## WRITTEN INSTRUCTION
Duplicate the stretch of items from the line containing "You are a GUI" through the line containing "Looking at the screenshot, I should point(280,186).", both included. Leave the pictures out of your copy.

## RECORDS SUPPLIED
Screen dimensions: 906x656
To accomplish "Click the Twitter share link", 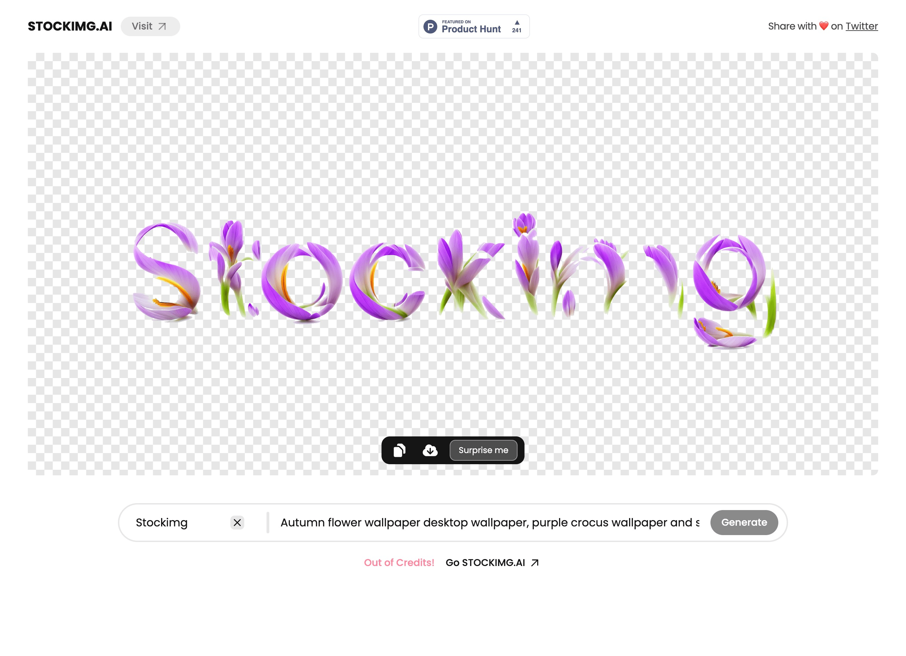I will coord(862,26).
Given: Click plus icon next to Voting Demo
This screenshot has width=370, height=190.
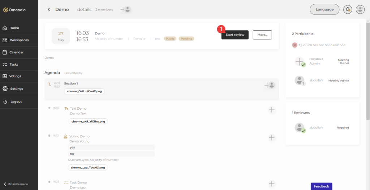Looking at the screenshot, I should [272, 137].
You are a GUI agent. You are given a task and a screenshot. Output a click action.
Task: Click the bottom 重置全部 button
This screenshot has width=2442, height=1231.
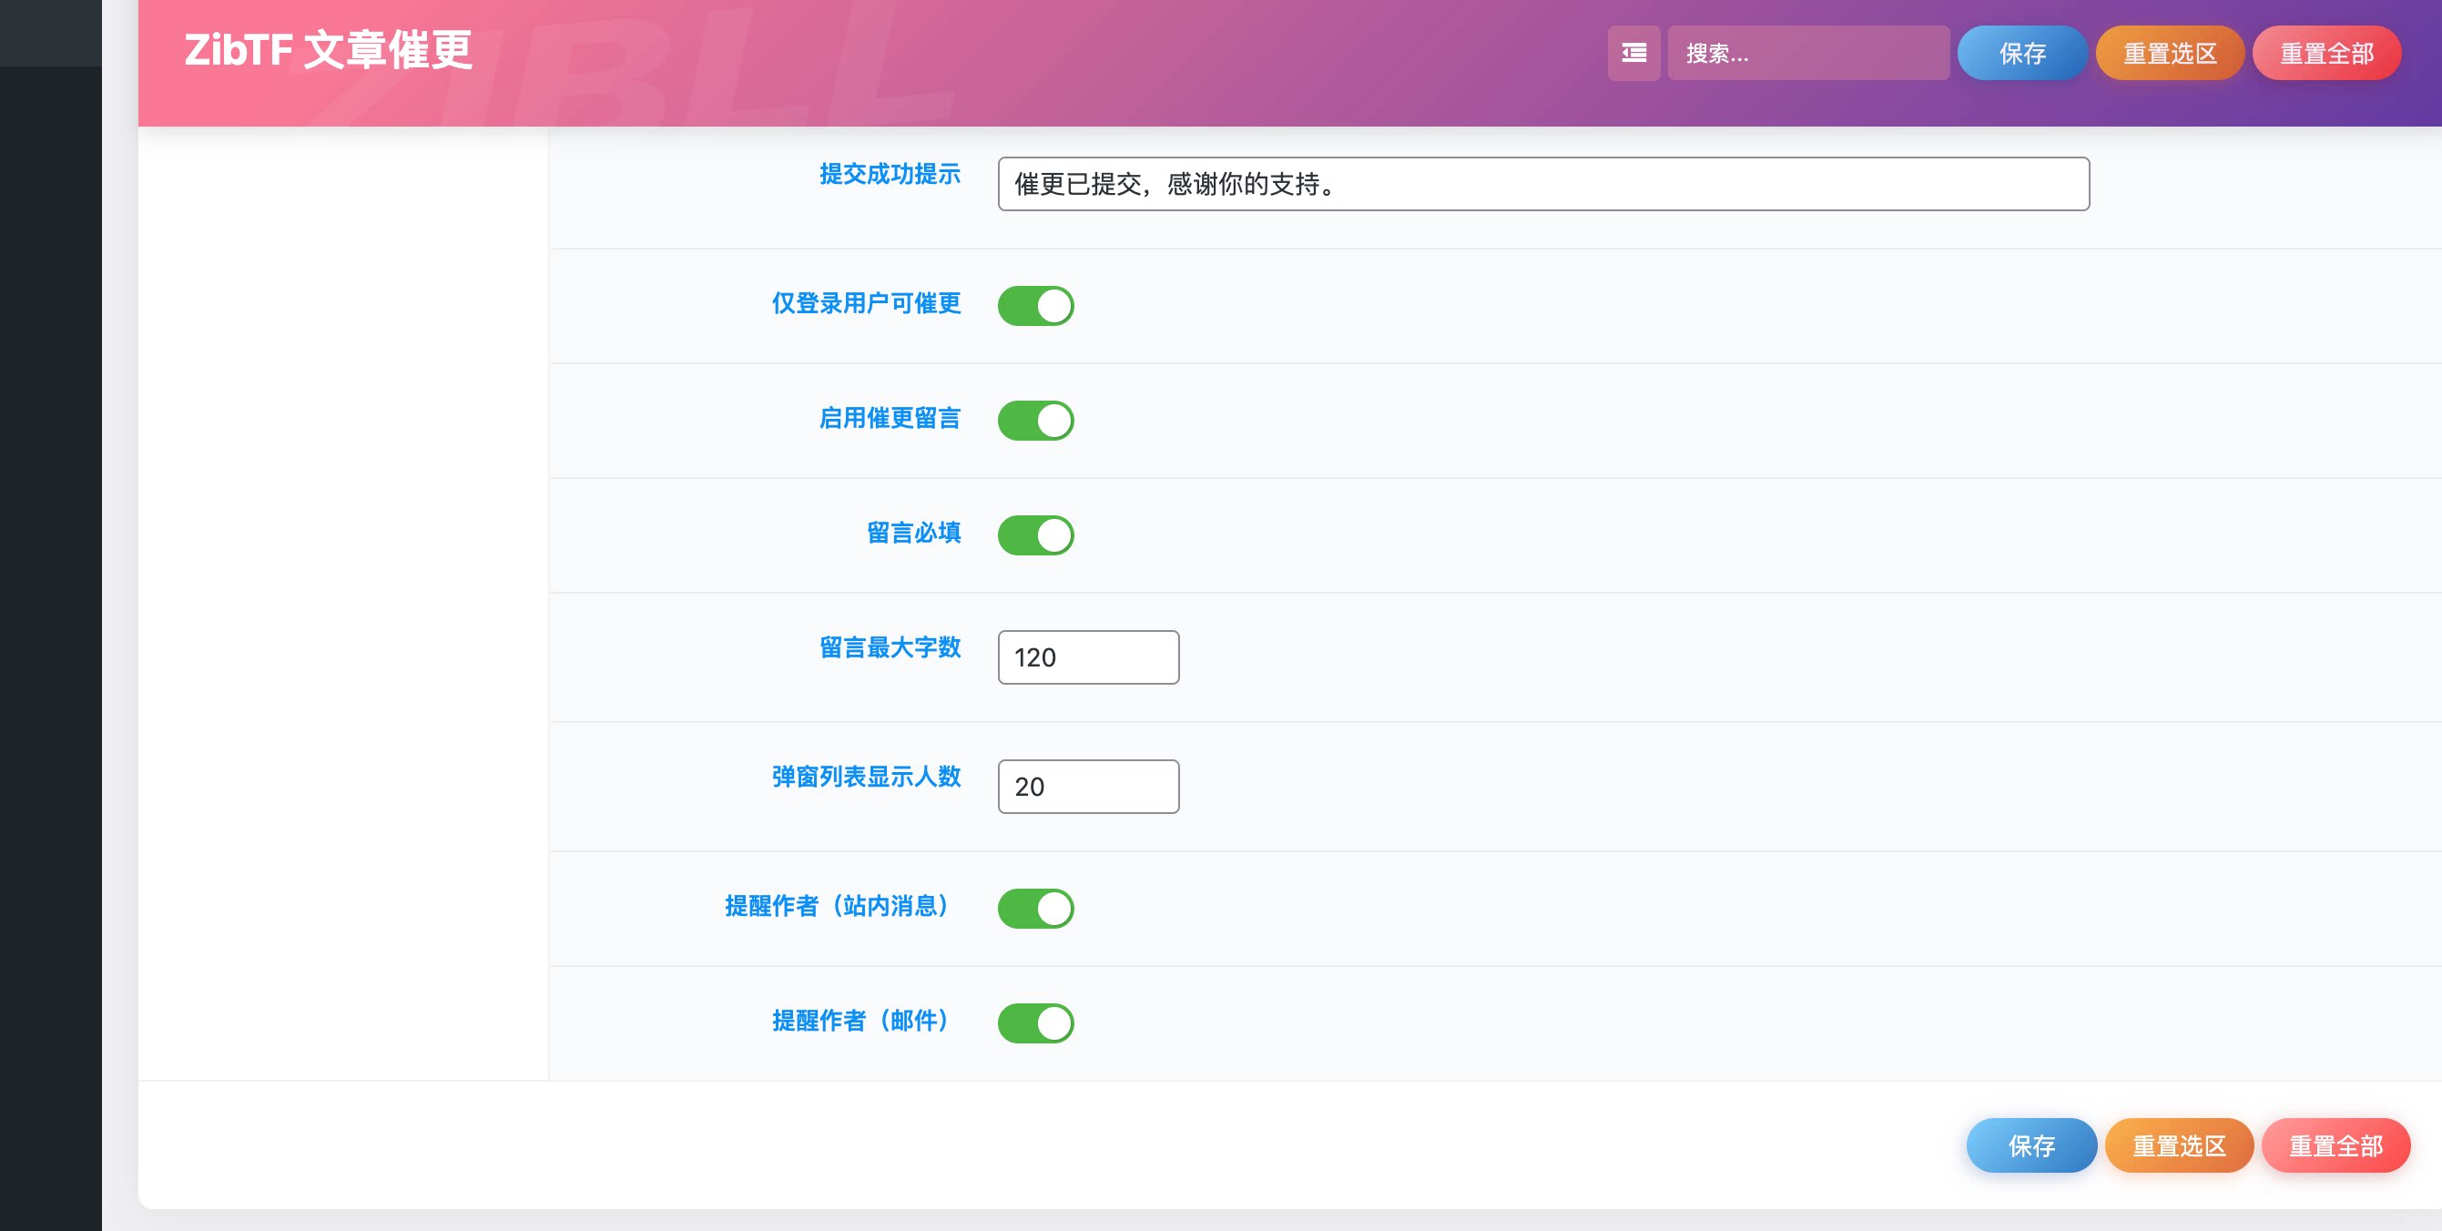point(2336,1145)
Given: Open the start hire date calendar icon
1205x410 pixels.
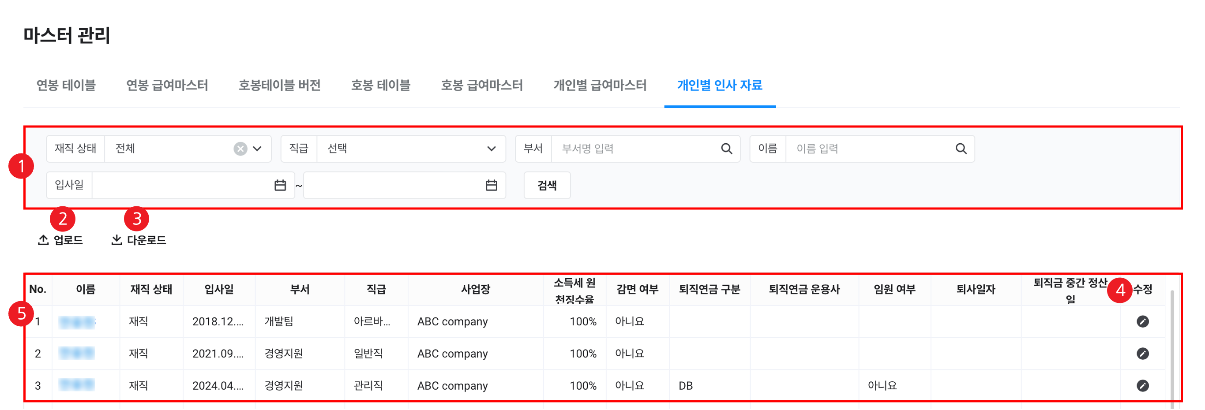Looking at the screenshot, I should point(280,186).
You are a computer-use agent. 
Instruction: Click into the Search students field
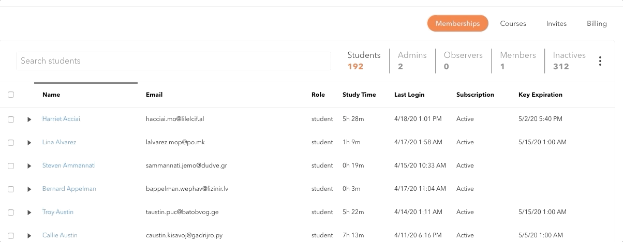(x=173, y=61)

## OUTPUT BELOW
You are a GUI agent. You are given a task and a screenshot. Output a click action.
Task: Click the bottom 重置全部 button
This screenshot has width=2442, height=1231.
point(2336,1145)
Given: Open the start hire date calendar icon
1205x410 pixels.
Looking at the screenshot, I should point(280,186).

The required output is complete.